D’où aussi la mobilisation d’un vocabulaire du théâtre, de l’artifice théâtral : outre le « sifflet » du chef machiniste, les décors de « Sodomes » et de « Solymes, les « armées » (de figurants ?), la « source de soie », machine à imiter les flots soyeux de la mer, nous a appris Bruno Claisse. 
     Mais ce « maître des images », ce « on » qui peut selon son bon plaisir « siffler pour l’orage » ou ne pas siffler, opter pour la volupté ou pour la torture, arrêter le rêve ou le prolonger, n’est pas seulement le Poète libre de ses choix créatifs (ou, dirait plutôt Bruno Claisse, la tradition littéraire qui parle par sa bouche). Il y a là aussi pour Rimbaud, très certainement, une façon d’indiquer le fonctionnement autonome de l’inconscient dans le rêve. Le « je » qui rêve est à coup sur « un autre », au point qu’il est préférable de le désigner par le pronom indéfini « on ». Où l’on retrouve le « on me pense » de la lettre du 15 mai 1871, ce "on" pouvant désigner soit le moi inconscient à la manière de Freud, soit l'inconscient collectif à la manière de Young. 

 
  
Et nous envoyer, fouettés à travers les eaux clapotantes et les boissons répandues, rouler sur l'aboi des dogues...

      Allons-y pour le cauchemar. Comme très souvent chez Rimbaud, l’idée de la souffrance est liée à celle de l’océan : cf. « Angoisse », « Le Coeur supplicié », etc ("eaux clapotantes"). 

      Bruno Claisse a rappelé que les romantiques, comme ici Rimbaud, ont associé fréquemment les hurlements de la houle et ceux de la foule, et l'un et l'autre à « l’aboi des dogues » (voir notre Panorama critique). Le choix d'une telle métaphore, hyperbolique, polysémique (l'océan et/ou le peuple déchaînés), pour figurer "le comble du frisson" (op. cit. p.115), le "désastre du littérateur" (op.cit p.114) relève évidemment pour Bruno Claisse d'une intention parodique. Il s'agirait pour Rimbaud de mettre en garde contre le caractère factice de cette "théâtralité de l'apeurement" (115) et de conclure (non sans quelque implication autocritique) que "toute la poésie du naufrage de soi est opéradique" (116).

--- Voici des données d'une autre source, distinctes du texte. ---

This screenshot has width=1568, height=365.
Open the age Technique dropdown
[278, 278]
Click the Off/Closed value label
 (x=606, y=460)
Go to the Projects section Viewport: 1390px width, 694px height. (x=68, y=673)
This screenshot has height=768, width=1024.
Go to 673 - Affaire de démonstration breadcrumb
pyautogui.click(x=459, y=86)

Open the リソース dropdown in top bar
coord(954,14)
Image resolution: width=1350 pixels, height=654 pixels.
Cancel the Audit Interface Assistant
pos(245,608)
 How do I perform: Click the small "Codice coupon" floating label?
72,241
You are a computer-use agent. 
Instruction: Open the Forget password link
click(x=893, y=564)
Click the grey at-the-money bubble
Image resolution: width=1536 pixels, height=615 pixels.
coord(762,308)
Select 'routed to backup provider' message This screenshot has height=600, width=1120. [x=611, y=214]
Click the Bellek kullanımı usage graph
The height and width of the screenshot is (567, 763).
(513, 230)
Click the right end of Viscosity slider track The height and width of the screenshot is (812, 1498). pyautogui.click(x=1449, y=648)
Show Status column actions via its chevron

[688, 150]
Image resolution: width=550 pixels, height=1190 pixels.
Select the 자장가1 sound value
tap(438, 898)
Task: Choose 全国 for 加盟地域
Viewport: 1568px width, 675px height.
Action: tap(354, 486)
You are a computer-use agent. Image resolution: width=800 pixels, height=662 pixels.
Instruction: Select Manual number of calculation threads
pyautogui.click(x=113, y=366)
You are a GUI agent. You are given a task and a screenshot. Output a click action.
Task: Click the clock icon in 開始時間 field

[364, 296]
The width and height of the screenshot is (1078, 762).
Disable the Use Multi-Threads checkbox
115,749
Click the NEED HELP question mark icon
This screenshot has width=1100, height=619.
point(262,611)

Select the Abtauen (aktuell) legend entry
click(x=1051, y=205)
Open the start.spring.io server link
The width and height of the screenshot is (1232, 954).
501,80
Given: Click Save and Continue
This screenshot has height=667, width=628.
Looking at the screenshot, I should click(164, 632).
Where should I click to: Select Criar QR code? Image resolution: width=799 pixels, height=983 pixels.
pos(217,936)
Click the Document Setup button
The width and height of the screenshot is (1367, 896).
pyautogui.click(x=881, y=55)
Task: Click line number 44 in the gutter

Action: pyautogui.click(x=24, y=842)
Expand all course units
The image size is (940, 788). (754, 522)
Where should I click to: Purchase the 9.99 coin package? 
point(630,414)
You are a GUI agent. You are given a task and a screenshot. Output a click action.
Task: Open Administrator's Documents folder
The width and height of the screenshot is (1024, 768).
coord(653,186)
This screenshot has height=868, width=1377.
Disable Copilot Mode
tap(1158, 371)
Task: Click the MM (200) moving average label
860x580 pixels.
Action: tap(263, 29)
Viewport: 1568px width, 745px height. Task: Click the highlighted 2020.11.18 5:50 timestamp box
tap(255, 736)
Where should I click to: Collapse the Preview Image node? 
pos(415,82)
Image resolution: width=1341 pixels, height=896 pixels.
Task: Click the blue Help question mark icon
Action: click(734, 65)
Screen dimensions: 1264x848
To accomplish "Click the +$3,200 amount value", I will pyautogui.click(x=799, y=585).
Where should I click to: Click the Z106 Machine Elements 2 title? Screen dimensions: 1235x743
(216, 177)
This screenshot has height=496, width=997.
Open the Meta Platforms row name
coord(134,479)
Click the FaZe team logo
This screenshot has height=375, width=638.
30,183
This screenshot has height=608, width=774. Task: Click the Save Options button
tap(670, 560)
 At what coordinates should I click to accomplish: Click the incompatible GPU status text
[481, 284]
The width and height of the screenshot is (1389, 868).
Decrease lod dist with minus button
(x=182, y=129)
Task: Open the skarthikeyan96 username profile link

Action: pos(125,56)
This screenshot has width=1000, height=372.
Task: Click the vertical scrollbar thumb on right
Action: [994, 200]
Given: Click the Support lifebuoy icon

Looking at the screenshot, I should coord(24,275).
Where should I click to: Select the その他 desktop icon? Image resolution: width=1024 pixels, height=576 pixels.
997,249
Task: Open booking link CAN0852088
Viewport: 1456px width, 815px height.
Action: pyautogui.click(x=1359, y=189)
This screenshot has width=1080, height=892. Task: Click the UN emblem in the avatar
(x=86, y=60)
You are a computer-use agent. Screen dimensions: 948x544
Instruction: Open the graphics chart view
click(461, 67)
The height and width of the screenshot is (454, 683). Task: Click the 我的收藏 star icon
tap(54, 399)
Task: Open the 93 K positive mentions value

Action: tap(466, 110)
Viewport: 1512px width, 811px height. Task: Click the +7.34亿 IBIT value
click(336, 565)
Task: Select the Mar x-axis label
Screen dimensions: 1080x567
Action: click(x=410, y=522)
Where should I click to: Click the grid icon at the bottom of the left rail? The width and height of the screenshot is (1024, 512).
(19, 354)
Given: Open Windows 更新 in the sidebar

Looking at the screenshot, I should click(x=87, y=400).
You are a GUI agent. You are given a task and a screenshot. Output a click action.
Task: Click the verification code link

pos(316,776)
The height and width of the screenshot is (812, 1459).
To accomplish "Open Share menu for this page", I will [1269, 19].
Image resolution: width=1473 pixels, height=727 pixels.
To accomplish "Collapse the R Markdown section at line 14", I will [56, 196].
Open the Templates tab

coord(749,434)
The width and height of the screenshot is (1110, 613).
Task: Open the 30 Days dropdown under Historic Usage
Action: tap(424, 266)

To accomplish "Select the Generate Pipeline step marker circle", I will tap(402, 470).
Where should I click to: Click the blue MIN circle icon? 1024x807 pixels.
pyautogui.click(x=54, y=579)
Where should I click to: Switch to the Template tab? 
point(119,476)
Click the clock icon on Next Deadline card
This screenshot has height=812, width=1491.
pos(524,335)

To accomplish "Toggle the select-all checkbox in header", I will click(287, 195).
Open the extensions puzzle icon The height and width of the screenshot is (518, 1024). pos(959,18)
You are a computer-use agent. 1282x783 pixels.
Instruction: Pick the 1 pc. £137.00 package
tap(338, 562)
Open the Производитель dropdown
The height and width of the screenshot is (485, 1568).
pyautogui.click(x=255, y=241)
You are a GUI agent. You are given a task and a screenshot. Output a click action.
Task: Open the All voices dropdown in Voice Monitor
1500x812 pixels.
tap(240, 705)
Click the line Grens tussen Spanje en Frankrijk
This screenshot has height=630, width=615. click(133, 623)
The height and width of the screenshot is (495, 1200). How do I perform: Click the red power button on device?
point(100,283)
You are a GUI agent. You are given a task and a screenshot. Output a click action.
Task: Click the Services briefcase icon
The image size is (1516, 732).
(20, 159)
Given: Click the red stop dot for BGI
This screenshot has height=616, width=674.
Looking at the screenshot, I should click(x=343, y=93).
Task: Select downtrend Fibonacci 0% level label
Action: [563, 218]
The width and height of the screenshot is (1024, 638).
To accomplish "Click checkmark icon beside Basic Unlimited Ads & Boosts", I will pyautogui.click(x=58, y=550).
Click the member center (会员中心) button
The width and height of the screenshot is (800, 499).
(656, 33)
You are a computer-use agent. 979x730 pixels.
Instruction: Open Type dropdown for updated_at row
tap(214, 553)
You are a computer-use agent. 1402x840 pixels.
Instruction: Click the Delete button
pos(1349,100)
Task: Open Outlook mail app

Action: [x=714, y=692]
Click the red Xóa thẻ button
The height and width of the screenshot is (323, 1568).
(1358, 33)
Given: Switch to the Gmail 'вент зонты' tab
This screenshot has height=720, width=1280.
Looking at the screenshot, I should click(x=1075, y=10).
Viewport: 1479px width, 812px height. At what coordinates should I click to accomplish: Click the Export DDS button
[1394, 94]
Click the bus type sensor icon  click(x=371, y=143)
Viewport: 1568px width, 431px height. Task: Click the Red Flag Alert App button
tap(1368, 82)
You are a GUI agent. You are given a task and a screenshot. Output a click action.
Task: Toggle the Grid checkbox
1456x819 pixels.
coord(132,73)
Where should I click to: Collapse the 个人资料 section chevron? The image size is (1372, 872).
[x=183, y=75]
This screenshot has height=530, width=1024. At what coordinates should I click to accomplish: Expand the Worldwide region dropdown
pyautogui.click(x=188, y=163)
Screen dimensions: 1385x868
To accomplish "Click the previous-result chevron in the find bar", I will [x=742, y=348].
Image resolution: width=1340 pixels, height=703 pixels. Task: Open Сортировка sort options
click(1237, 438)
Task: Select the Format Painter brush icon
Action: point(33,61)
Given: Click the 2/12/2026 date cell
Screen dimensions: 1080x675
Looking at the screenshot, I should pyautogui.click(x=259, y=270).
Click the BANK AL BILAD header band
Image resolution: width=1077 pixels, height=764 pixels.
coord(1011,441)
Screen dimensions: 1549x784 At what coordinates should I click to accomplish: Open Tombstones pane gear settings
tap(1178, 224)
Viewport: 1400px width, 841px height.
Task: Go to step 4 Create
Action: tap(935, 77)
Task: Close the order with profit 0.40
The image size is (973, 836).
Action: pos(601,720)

          Cette interprétation est convaincante, mais il ne faut pas en exagérer la portée. L'auto-ironie, l'auto-parodie, la conscience de la platitude, de l'outrance et du simulacre accompagnent toujours chez Rimbaud l'expression directe de la révolte ou de la souffrance (cf. "Le Coeur supplicié", la fin de "Michel et Christine", ou encore la pirouette finale de "Qu'est-ce pour nous mon coeur..."). Rimbaud se retient toujours sur la pente du lyrisme, de l'élégie ou de l'épique, au moment même où il paraît s'y laisser entraîner. Il ne sait se plaindre ou se mettre en colère qu'en se moquant de lui en train de s'épancher ou de "quereller les apparences du monde". 

          Il n'est donc pas absurde, selon nous, d'être à la fois sensible ici à la dimension parodique bien mise en relief par Bruno Claisse et à ce que Jules Laforgue appelait (parlant de Rimbaud en général) le "pouvoir de confession du poème".

          Vue sous cet angle, la fin de "Nocturne vulgaire" évoque ce moment, souvent mentionné dans les textes de Rimbaud, où la petite soirée d’ivresse atteint au paroxysme, c'est-à-dire aussi au moment humiliant où le débauché se retrouve baignant dans « les boissons répandues ». On songe à la fameuse lettre de Jumphe 72 (on remarquera dans cet extrait de lettre une structure logico-narrative comparable à celle du poème, où le « Mais » joue le même rôle dans la préparation d’un dénouement déceptif que le renvoi à la ligne devant «  Et nous envoyer … ») :

 « Il y a bien ici un lieu de boisson que je préfère. Vive l'académie d'Absomphe, malgré la mauvaise volonté des garçons ! C'est le plus délicat et le plus tremblant des habits, que l'ivresse par la vertu de cette sauge des glaciers, l'absomphe ! Mais pour, après, se coucher dans la merde ! »

Et donc, ici, on retrouve finalement … le titre : pourquoi nocturne « vulgaire » ? Tout simplement, par ce que nous sommes loin des nocturnes aristocratiques, fêtes galantes, et autres niaiseries romantico-verlainiennes. Nous savons, nous, le prix qu’il faut payer pour le rêve, à « l’académie d’absomphe ».


   
          — Un souffle disperse les limites du foyer.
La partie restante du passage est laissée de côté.